Tisserand de la compréhension du devenir
Conférencier, expert et auteur

Processus

Redéfinir la métaphysique non plus à partir de l'Etre, mais à partir du Processus

Toute la métaphysique ne devient compréhensible que lorsqu'on ose remplacer partout le mot "Être" par le mot "Processus". Tout ce qui est, est processus, ou plutôt : tout ce qui existe, est processus.

Car "Être" n'est rien d'autre qu'un verbe auxiliaire (une copule) qui assure l'identité entre deux prédicats comme "le chien est un animal" (c'est le ser espagnol) ; dans tous les autre cas, il faut utiliser le verbe "exister" (c'est le estar espagnol) et jeter aux poubelles de la pensée ce substantif verbeux sans sens qu'est le mot "Être".

Par exemple : Aristote définit l'ontologie comme la science de l'Être en tant qu'être. Au fond, cela ne signifie rien. Par contre, la définition d'Aristote devient lumineuse si l'on opère la substitution proposée : l'ontologie est la science des processus en tant que processus ; elle est donc l'étude du processus en soi (comme a tenté de le faire, avec des résultats mitigés et abscons, Alfred North Whitehead), l'étude du concept pur et abstrait de processus, indépendamment du sujet, de l'objet et du projet dudit processus ; elle fonde la logique processuelle.

Dans la même veine, Heidegger offre ainsi un : "Processus et Temps", ou Sartre pérore sur : "Le Processus et le Néant". Ou encore, dire de Dieu qu'il est l'Être suprême ne dit rien, mais dire de Dieu (ou du Tao) qu'il est le Processus suprême ou ultime, dit tout.

La métaphysique, alors, devient la réflexion sur la nature même du processus, quel qu'il soit, et de sa logique processuelle, alors que la physique devient l'étude de tous les processus de la Nature, étude animée du secret espoir de montrer que tous ces processus singuliers ne sont que des cas particuliers d'une seul et même processus cosmique.

Au sens classique, comprendre un phénomène, c'est comprendre l'explication donnée au phénomène, c'est prendre avec soi et pour soi cette explication comme porteuse de sens c'est-à-dire de plausibilité sinon de vérité. C'est donc accepter l'analyse causale du phénomène, son dépliage externe (ex plicare), son démontage en séquences causales : expliquer, c'est expliciter les causes.

Derrière toute explication, il y a une modélisation causale, une recherche de LA cause ou, à tout le moins, du très petit nombre de causes que l'on croit suffisantes pour faire entrer le phénomène dans une logique déterministe linéaire : si ceci(s) alors cela. Or ce mode causal ne fonctionne que pour les processus les plus élémentaires qui répondent aux principes du mécanicisme. Dès lors que le processus monte dans l'échelle de la complexité, le nombre des "causes" à convoquer devient infini puisque là, tout est cause et effet de tout. Il ne s'agit plus de causalité différentielle, mais de causalité intégrale comme l'avait bien conjecturé Ernst Mach.

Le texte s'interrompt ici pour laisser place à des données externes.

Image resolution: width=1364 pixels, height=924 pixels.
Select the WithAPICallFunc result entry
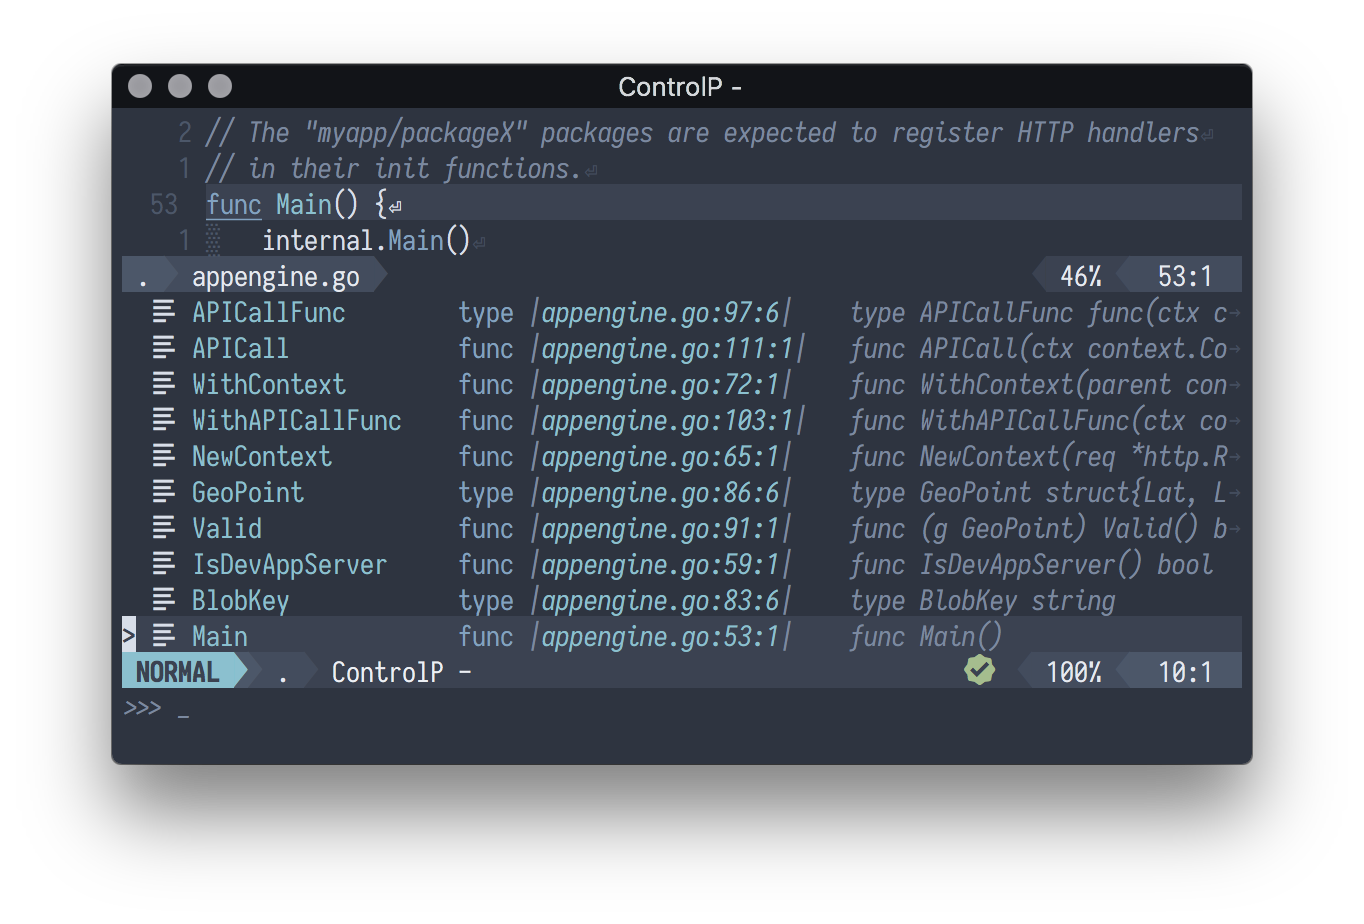[x=296, y=421]
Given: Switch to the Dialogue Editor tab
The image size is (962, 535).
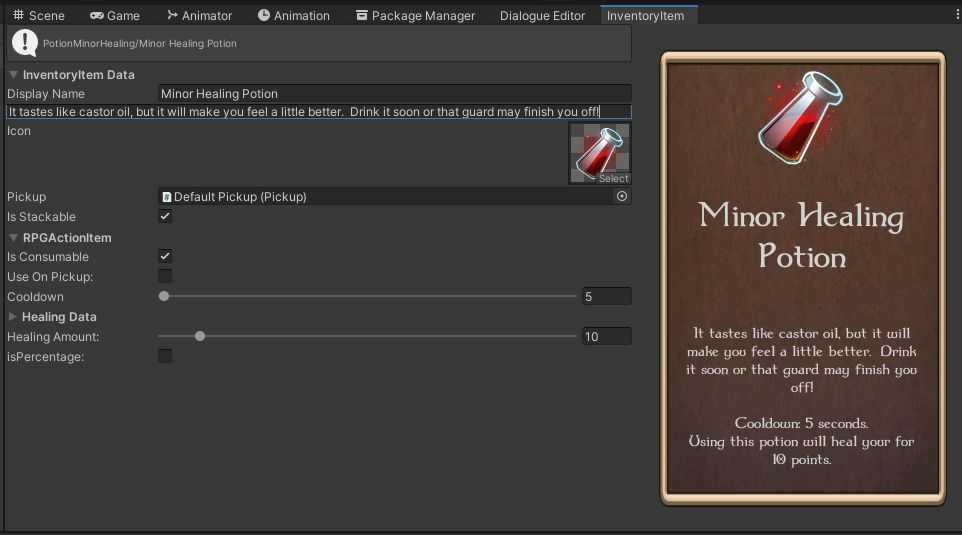Looking at the screenshot, I should (x=542, y=16).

Dans ces conditions, l'explication par la causalité mécanique doit être abandonnée et le principe d'émergence convoqué : un phénomène local surgit du fait d'une situation locale, fruit d'une causalité intégrale qui englobe tous les phénomènes et processus de l'univers depuis le big-bang. Cette situation locale est un nœud saturé de tensions pour lequel toutes les "solutions" mécanistes sont en échec. La dissipation de ces tensions appelle des structures émergentes auto-organisées, donc non causées du dehors mais générées du dedans (ce sont les structures dissipatives de mon maître Ilya Prigogine). Ainsi, de l'explication causale des choses, faut-il passer à la présentation émergentielle du processus en décrivant la structure du nœud saturé de tensions (c'est précisément la description de la crise locale latente) et les scénarii de dissipations possibles (mais contingents, non déterministes). 

Ainsi dès que l'on quitte l'apparence du phénomène et que l'on tente de le comprendre (dans une autre sens que ci-dessus) comme processus, alors l'explication causale ne tient plus et cette compréhension exige l'implication du sujet qui veut comprendre, dans le projet processuel qui sous-tend le phénomène.

Comprendre non pas l'être d'un phénomène (propre à l'objet), mais son processus, revient à faire entrer, méthodiquement, ce processus en concordance avec les processus de connaissance (propre au sujet) qui est processus de compréhension. Cette concordance devient le projet du sujet pour l'objet.

C'est le degré de cette concordance qui mesurera le degré de plausibilité - et donc de "vérité" - de la connaissance qui en relève.